▸ WHAT TO DO
Search the entries for the word "axis" and pull out each line that has it.

Items from a data source:
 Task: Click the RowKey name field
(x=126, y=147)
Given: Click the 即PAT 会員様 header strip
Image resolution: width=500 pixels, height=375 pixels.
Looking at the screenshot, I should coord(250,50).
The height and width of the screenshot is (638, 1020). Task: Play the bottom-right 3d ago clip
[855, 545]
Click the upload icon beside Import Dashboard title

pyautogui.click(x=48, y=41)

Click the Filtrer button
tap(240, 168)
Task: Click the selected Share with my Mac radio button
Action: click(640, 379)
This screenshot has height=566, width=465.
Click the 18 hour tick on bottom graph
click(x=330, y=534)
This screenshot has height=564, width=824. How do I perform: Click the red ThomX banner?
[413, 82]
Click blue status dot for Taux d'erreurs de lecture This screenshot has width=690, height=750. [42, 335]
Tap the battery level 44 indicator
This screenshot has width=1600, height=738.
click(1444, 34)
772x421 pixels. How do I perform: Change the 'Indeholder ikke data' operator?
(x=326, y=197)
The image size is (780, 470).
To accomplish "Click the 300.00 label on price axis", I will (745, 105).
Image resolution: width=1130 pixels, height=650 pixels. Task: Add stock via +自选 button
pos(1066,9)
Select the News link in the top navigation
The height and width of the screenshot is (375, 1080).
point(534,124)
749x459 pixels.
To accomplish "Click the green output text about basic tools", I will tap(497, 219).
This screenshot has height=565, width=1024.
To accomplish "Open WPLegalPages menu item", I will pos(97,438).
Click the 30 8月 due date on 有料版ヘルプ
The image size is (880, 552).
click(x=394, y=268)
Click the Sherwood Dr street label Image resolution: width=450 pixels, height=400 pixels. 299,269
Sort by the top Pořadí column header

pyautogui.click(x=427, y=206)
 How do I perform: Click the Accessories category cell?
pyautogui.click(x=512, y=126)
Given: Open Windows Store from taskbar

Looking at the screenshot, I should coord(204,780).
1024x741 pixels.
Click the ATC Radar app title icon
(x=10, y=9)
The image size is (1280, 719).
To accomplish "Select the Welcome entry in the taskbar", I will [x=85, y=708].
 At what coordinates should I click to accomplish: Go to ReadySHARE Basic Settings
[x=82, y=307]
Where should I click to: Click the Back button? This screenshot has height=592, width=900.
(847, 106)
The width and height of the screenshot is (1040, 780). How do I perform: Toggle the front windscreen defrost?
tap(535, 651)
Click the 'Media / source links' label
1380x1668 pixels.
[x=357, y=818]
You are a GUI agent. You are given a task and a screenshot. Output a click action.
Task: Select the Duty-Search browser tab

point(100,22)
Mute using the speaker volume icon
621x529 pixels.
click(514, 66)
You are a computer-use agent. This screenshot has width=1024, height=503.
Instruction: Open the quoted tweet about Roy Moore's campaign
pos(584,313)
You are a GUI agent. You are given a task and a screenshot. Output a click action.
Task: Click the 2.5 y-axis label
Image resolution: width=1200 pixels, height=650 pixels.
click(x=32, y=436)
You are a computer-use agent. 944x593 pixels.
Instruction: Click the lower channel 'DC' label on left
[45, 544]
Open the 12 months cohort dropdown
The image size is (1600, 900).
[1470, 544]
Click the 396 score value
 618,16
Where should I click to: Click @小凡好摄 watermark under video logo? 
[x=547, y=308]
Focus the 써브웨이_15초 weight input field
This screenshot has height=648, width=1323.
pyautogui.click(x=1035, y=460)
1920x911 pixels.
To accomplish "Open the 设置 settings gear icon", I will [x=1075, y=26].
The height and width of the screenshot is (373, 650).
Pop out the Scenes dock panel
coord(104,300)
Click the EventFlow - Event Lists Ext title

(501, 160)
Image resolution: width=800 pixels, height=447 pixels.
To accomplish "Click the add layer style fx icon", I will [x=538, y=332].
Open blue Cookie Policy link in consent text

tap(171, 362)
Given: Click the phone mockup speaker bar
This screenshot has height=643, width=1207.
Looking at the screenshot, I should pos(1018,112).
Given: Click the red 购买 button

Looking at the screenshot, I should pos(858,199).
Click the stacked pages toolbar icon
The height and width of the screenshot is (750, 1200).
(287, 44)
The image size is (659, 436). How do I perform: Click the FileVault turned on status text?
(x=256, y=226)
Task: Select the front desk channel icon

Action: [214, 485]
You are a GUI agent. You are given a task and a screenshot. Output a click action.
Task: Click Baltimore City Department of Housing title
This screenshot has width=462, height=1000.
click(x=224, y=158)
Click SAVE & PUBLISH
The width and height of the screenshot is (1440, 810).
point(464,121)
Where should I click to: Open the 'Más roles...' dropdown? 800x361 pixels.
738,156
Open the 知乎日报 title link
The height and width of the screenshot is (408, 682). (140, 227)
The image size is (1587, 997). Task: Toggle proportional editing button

▸ SOLUTION FOR THIS PROBLEM
To accomplish "Click the 300.00 label on price axis", I will (745, 105).
Task: Click the 2.5 y-axis label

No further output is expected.